Students learn through hands-on experiences with peers. Students also discover that all great leaders must be good followshippers. They understand that even the best leader must be a great listener to decide the most efficient progress. This is especially true for educators. Students look up to their teachers and inspirations of what it is to be a good leader. By practicing opportunities for students to provide feedback, actively participate in classroom dialogue, and take risks, they learn and respect the importance of leader/follower relationships. Leadership in feminist pedagogy "suggests that change does not take place magically but by the active exercise of agency, whether directed at ourselves or structures" (Shrewsbury). Feminist pedagogy coaches students to learn, establish healthy relationships with others, and overcome personal, social, and systemic obstacles.

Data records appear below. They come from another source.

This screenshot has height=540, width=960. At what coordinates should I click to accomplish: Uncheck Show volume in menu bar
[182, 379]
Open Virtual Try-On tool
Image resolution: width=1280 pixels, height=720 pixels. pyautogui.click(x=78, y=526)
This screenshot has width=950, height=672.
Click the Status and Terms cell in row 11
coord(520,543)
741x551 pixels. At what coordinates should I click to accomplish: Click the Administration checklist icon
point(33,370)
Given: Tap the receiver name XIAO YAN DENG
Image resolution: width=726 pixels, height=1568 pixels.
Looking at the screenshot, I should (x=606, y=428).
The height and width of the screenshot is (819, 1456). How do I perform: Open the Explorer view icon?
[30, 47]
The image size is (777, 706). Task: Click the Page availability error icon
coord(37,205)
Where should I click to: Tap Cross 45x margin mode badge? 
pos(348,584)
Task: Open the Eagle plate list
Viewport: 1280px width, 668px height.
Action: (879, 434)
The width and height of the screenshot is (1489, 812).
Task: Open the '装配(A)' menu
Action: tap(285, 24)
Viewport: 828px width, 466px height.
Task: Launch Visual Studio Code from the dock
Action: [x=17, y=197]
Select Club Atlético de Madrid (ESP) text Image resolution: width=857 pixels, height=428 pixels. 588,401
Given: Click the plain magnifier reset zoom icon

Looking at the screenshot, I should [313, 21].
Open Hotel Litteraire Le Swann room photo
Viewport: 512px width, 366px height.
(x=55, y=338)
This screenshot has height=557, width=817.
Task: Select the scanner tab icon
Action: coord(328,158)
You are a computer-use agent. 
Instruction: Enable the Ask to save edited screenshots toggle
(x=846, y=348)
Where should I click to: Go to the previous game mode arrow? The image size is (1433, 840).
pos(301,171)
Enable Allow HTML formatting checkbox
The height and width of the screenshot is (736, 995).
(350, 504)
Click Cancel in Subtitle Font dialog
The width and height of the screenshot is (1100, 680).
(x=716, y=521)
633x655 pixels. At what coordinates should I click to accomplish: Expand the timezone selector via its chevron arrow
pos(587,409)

Educators are amazing. They are the backbones of our society. The work of teachers is essential toward progressing culture socially, emotionally, politically, and economically. This work is not aimed at criticizing teachers for their work or style. We intended to expose the gender gap for what it is and offer a teaching strategy that seems to be too underutilized. As products of the U.S. public education system, we believe as soon-to-be college graduates, first-generation students, a woman in STEM, and a gay Latine educator that feminist pedagogy can create more diverse, inclusive, and equitable learning environments for women of color, ultimately decreasing the gender gap in higher education and industry. Feminist pedagogy is not mutually exclusive at aiding women of color. Feminist pedagogy was developed to assist all learners in developing interpersonal relationships, applied critical thinking, and confidence coupled with empathy. We understand that the work of a teacher is never complete. Learning never ends for the career of teachers. To become better educators, mentors, and leaders, we must acknowledge our imperfect teaching styles that result in our students, mentees, and colleagues feeling excluded, insufficient, and unsuccessful. Our responsibility in STEM is to support, guide, and inspire one another, despite our age or experiences, on our educational journeys. Education is liberating, learning is empowering, and community makes it possible.